Asylon announced that the FAA has granted waivers for beyond visual line of sight (BVLOS) operations of their automated security drone system at four sites in the U.S. (Photo courtesy of Asylon)
Last week, Asylon Inc. announced that they have received waivers from the Federal Aviation Administration for beyond visual line of sight (BVLOS) operations of their automated security drone system at four sites located in the U.S.
Asylon’s security use-case is "perfect," remarked Asylon advisory board member Dan Elwell, who is also a former Acting Administrator of the FAA. “The remote operations are built out, the process developed with securing this last waiver is scalable, and the sheer number of automated flights Asylon has done to prove the safety case is incredible,” he stated.
DroneSentry, Asylon’s security drone system, is capable of automated aerial security patrols and pre-programmed response missions, and can perform live 24/7 remote video monitoring. It is also built with a modular design for various payload types.
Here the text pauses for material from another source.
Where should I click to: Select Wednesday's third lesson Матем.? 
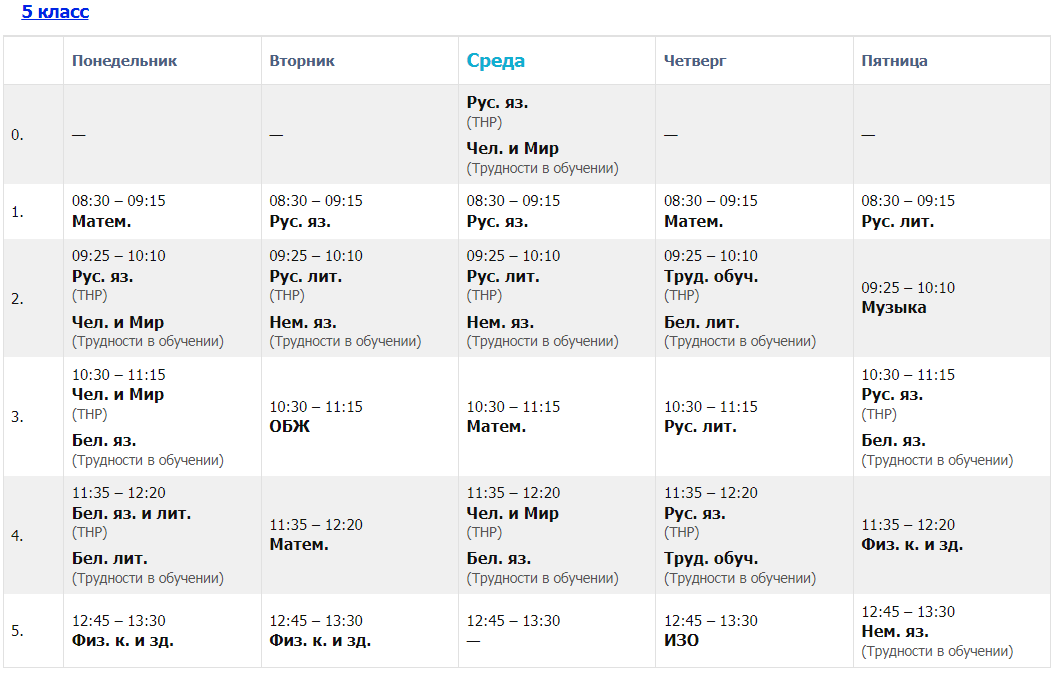496,427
“We’ve been thinking about the waiver track since the beginning, and it’s inherent in our design,” said Damon Henry, Asylon’s co-founder and CEO. Asylon’s system was the first U.S.-based drone to receive ASTM certification for the parachute, something that was built into the system from the beginning.
As the company began to scale operations in 2021, they began considering how to scale remotely piloted operations on a national level in a cost-effective way. Their Robotic Security Operations Center (RSOC), located in Norristown, Pennsylvania, is an important part of Asylon’s strategy, Henry explained. “Our vision is to fly all of our aircraft from a centralized location,” he said. “Having security analysts logging in, monitoring those missions, managing everything nationwide—we see that as the key to enabling wide-scale operations of any sort of robotics.”
The BVLOS waiver awarded to Asylon for its customer GXO Logistics designates a remote pilot in command (RPIC) that will work out of the RSOC to control the DroneSentry system at the customer’s site in Indiana.
Asylon's robotic perimeter security solution includes DroneDog—a ground-based system pictured above in yellow and black colors—and DroneSentry, the autonomous drone pictured above in flight. (Photo, courtesy of Asylon)
A challenge with launching drone operations is proving the safety of new technological solutions to regulators. Asylon is close to reaching 25,000 remotely flown missions, a significant milestone that will help the team demonstrate operational safety to the FAA.
“We are actively working on detect-and-avoid; that is a big component to beyond visual line of sight for anybody in this space,” Henry shared. “There’s a lot to come there in the next few business quarters for us, [and] continued expansion with GXO and a few other customers that are starting to scale up. We’ll start announcing even wider-scale operations here soon.”
Brent McLaughlin, co-founder and COO of Asylon, remarked that they have created a scalable and templated process with an emphasis on safety. "These initial BVLOS waivers are a significant step for scaling our operations to meet the massive demand of the security industry,” he added. “We're certain automated end-to-end rapid response aerial vehicles like DroneSentry will create safer facilities for our customers and their employees."
The drone delivery company Zipline also announced this week that the FAA granted it a Part 135 Air Carrier Certificate. Now, Zipline is allowed to fly routes up to 26 miles and perform BVLOS operations. The company’s first flights following the certification will take place in North Carolina where drones will carry out medical delivery services.
DroneUp, a company operating drone deliveries in Arkansas in partnership with Walmart, expects to extend their range of operations to BVLOS flight soon, following the FAA’s go-ahead. “At some point, regulators have to acknowledge that we’re operating safely—not just us, but as an industry. We’re very confident that the regulatory environment is going to enable longer-range operations,” commented DroneUp’s founder and CEO, Tom Walker.
In February, Iris Automation—an avionics technology company—received FAA approval to fly autonomous drones beyond visual line of sight in an area of Nevada. Iris Automation will use the Casia X, its onboard DAA technology, to evaluate the system’s ability to improve safety in performing rescue operations.
Amazon has also announced plans to start BVLOS operations with its Prime Air drone delivery service by the end of 2022. The company has developed a “sense-and-avoid” system for enabling safe BVLOS operations with its Prime Air drones.